Redução da homocisteína
A homocisteína é um aminoácido que, em níveis elevados, é um fator de risco para doenças vasculares. O processo de produção de creatina no corpo pode ajudar a diminuir os níveis de homocisteína.
Controle glicêmico
Evidências emergentes sugerem que a creatina pode melhorar a captação de glicose pelos músculos, o que é benéfico para a sensibilidade à insulina e para a saúde metabólica geral, um fator importante na prevenção de doenças cardíacas.
Por que a suplementação de creatina em pacientes cardíacos exige supervisão médica rigorosa?
A automedicação com creatina por uma pessoa com qualquer tipo de doença cardíaca é extremamente perigosa. As razões para a necessidade de supervisão médica rigorosa são muitas:
- Retenção de Líquidos: A creatina causa um aumento da retenção de água dentro das células musculares.
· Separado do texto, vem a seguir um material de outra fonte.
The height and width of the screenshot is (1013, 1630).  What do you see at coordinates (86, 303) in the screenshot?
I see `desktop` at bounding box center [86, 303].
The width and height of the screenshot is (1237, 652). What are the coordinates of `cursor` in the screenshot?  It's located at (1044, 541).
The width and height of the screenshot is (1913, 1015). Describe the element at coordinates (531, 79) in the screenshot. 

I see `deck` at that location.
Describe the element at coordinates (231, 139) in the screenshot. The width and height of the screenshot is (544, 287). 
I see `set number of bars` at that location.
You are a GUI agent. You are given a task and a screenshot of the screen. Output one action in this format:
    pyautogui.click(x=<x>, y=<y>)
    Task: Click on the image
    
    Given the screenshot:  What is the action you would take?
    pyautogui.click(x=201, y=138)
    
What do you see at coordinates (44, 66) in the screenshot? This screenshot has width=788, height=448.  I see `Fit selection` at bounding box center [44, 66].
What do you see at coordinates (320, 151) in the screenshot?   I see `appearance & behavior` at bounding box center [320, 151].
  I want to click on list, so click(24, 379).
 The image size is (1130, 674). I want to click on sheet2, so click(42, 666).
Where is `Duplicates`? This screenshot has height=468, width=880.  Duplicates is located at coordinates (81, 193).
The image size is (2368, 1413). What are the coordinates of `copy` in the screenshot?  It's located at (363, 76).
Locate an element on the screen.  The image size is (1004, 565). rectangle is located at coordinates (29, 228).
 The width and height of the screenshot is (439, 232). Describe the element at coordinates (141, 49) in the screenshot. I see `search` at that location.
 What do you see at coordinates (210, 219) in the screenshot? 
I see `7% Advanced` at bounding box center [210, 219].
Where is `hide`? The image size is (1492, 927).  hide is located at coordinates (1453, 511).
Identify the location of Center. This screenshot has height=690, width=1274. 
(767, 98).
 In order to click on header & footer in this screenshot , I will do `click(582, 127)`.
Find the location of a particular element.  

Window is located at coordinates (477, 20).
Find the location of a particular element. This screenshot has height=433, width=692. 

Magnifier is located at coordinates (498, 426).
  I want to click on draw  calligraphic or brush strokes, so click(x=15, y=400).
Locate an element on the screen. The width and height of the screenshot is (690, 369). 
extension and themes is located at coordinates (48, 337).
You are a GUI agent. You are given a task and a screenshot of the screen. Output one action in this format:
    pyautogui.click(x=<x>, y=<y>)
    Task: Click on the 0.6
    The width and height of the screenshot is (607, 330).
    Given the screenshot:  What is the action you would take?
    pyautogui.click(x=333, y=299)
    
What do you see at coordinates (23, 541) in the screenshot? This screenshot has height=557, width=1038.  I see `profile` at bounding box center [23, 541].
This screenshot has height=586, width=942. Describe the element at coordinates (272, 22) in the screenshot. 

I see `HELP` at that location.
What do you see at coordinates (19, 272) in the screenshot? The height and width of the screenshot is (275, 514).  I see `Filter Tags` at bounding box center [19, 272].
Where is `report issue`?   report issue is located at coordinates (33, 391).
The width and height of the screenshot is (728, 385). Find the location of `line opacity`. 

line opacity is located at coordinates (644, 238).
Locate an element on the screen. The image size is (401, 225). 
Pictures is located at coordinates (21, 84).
Em pacientes com insuficiência cardíaca, cujo corpo já luta para gerenciar o excesso de fluidos, essa retenção pode ser perigosa e descompensar a condição.
- Saúde Renal: Embora segura para rins saudáveis, muitos pacientes cardíacos também têm a função renal comprometida, o que torna a suplementação um risco.
- Falta de Evidências Robustas: Como mencionado, a pesquisa é preliminar e não há evidências suficientes para justificar seu uso como tratamento padrão.
- Interações Medicamentosas: Os efeitos da creatina podem interagir de forma imprevisível com a vasta gama de medicamentos usados no tratamento de doenças cardíacas.
A conclusão, endossada por toda a comunidade médica, é clara: a decisão de usar qualquer suplemento em um contexto de doença cardiovascular pertence exclusivamente ao médico cardiologista. Apenas ele pode pesar os riscos potenciais contra os benefícios, que ainda são em grande parte teóricos, para garantir a segurança do paciente.